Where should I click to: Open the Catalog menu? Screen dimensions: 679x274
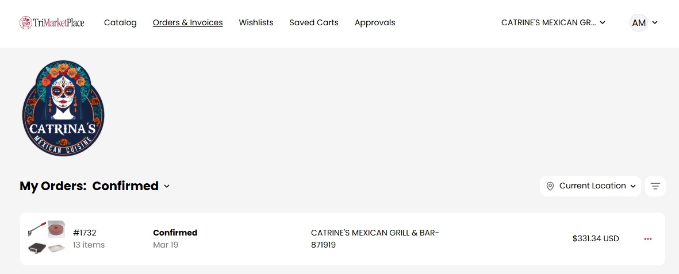tap(120, 23)
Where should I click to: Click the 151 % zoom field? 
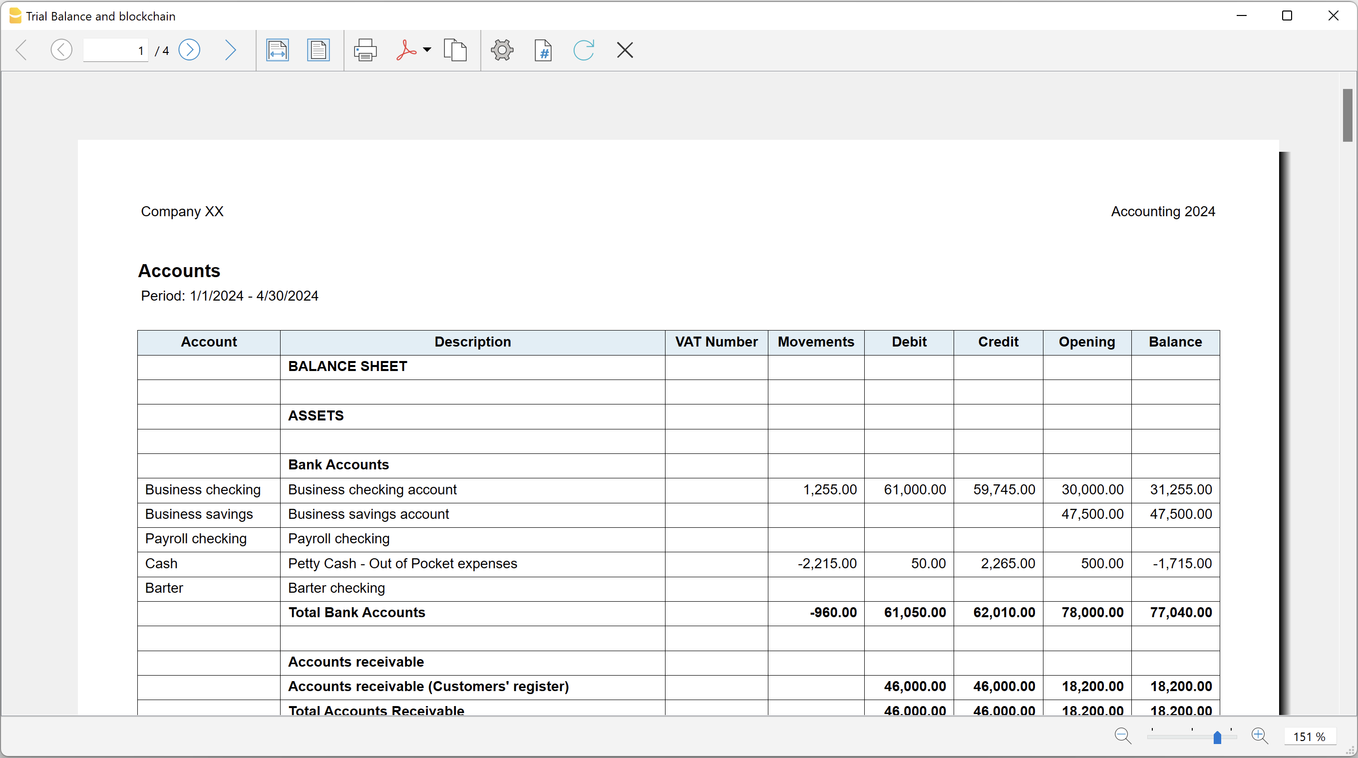pyautogui.click(x=1309, y=736)
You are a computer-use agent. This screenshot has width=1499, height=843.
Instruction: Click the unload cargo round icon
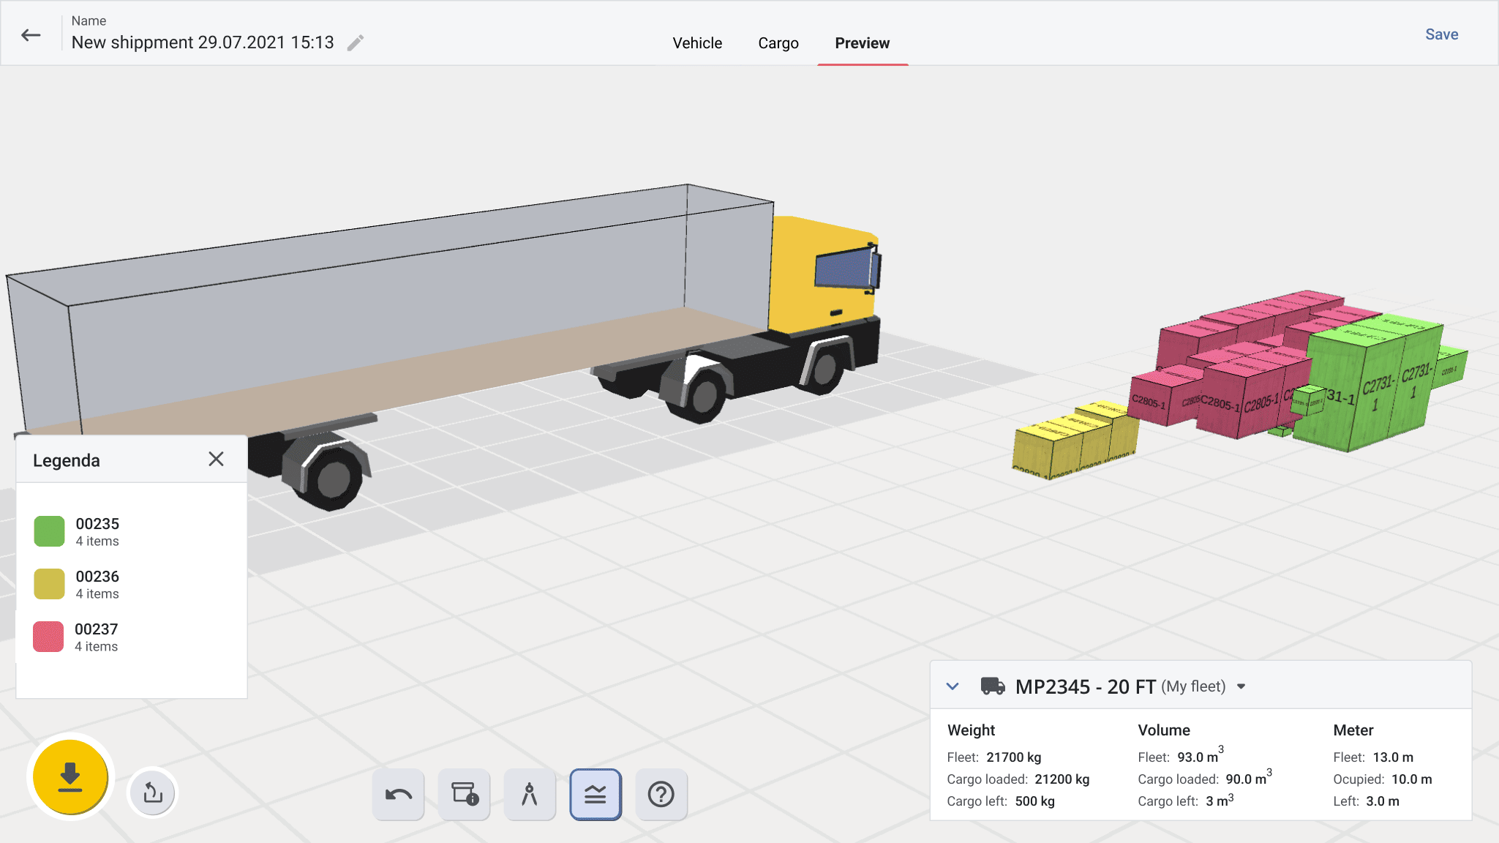[152, 793]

• **Your objective**: Reproduce the records above word for word, leaving out the pictures.

• **Response to this exercise**:
Where should I click to: Open the Catalog menu? Screen dimensions: 679x274
tap(120, 23)
Where should I click to: Click the 151 % zoom field? 
pyautogui.click(x=1309, y=736)
You are a computer-use agent. This screenshot has width=1499, height=843.
Instruction: Click the unload cargo round icon
[152, 793]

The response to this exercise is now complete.